Cooper had to concede the right of states to decide who can marry is “not an absolute right” and that their right to do so “is limited by the restrictions of the U.S. Constitution.”
When Cooper tried to argue that society has a rational interest in the creation of children and in promoting responsible procreation to ensure that children are adequately cared for, Judge Reinhardt suggested that might be a “good argument for prohibiting divorce.”
Judge Smith jumped in to challenge Cooper on this point, too. He noted that California domestic partnership laws provide same-sex couples with all the same benefits and rights to marriage, including those involving child-rearing. What is the rational reason for denying same-sex couples the designation of the word marriage, he wondered.
Judge Hawkins challenged Cooper to explain how California’s same-sex marriage ban is different from Colorado’s Amendment 2 which said no law could prohibit discrimination based on sexual orientation. The Supreme Court struck down Amendment 2 in Romer v. Evans, saying that the only reason for the law was animus against gay people and that laws may not be justified by animus.

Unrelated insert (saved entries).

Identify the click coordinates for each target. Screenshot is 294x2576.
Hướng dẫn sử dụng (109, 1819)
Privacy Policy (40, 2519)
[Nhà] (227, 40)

Cooper argued that Amendment 2 had been a “sweeping” denial of protections to gay people, in banking, employment, housing, commercial transactions, and many other areas of life. Proposition 8, he said, was focused just on marriage. And, in marriage, said Cooper, society had an interest to protect unrelated to animus against gay people, and that interest is promoting responsible procreation.
Therese Stewart, the openly gay Chief Deputy City Attorney for San Francisco, tackled that argument head-on, by noting that same-sex couples “do procreate—not in same way [as heterosexual couples], but they do procreate.”
Gay legal activists seemed pleased with how the arguments went Monday.
Evan Wolfson, head of the national Freedom to Marry organization, said that, overall, he thinks “it looks promising, both on standing and on the merits.”
Shannon Minter, senior counsel for the National Center for Lesbian Rights, agreed, saying he was especially encouraged that “at least two of the judges seemed highly critical of Charles Cooper’s claim on behalf of the proponents that Prop 8 could be justified based on arguments relating to procreation.” And Ted Olson, he said, “was particularly eloquent and urged the Court to reach the broad question of whether same-sex couples have a fundamental right to marry.”
Jenny Pizer, head of Lambda Legal Defense’s Marriage Project, said she wouldn’t be surprised if the panel’s eventual ruling includes “multiple decisions” on how they reached the same outcome “with different reasonings.”
“And if they conclude Prop 8 is invalid while disagreeing about the details of why,” said Pizer, “that may be just fine.”
The panel is expected to render its decision on both the standing issue and the constitutionality of Proposition 8 within a few months. Boies speculated during a post-argument press conference that the earliest the panel would likely render a decision is early next year and the earliest the case might be heard by the Supreme Court—during its almost inevitable appeal—would be 2012.
Great article! The best I’ve seen. Thank you!
If the 9th Circuit simply decides that the prop 8 proponents do not have standing to appeal Walker’s ruling, I presume they will appeal that to the Supreme Court, but that they can’t effectively appeal Walker’s ruling to the Supreme Court until the Supreme Court agrees they have standing. If the Supreme Court were to agree with the 9th Circuit that the prop 8 proponents do not have standing to appeal Walker’s ruling, then wouldn’t that ruling would become law without the Supreme Court ever ruling on the substantive issues in Walker’s ruling.
One of the 9th Circuit judges asked what was the narrowest ruling they could make in this case. Isn’t the answer to rule that the prop 8 proponents do not have standing to bring an appeal?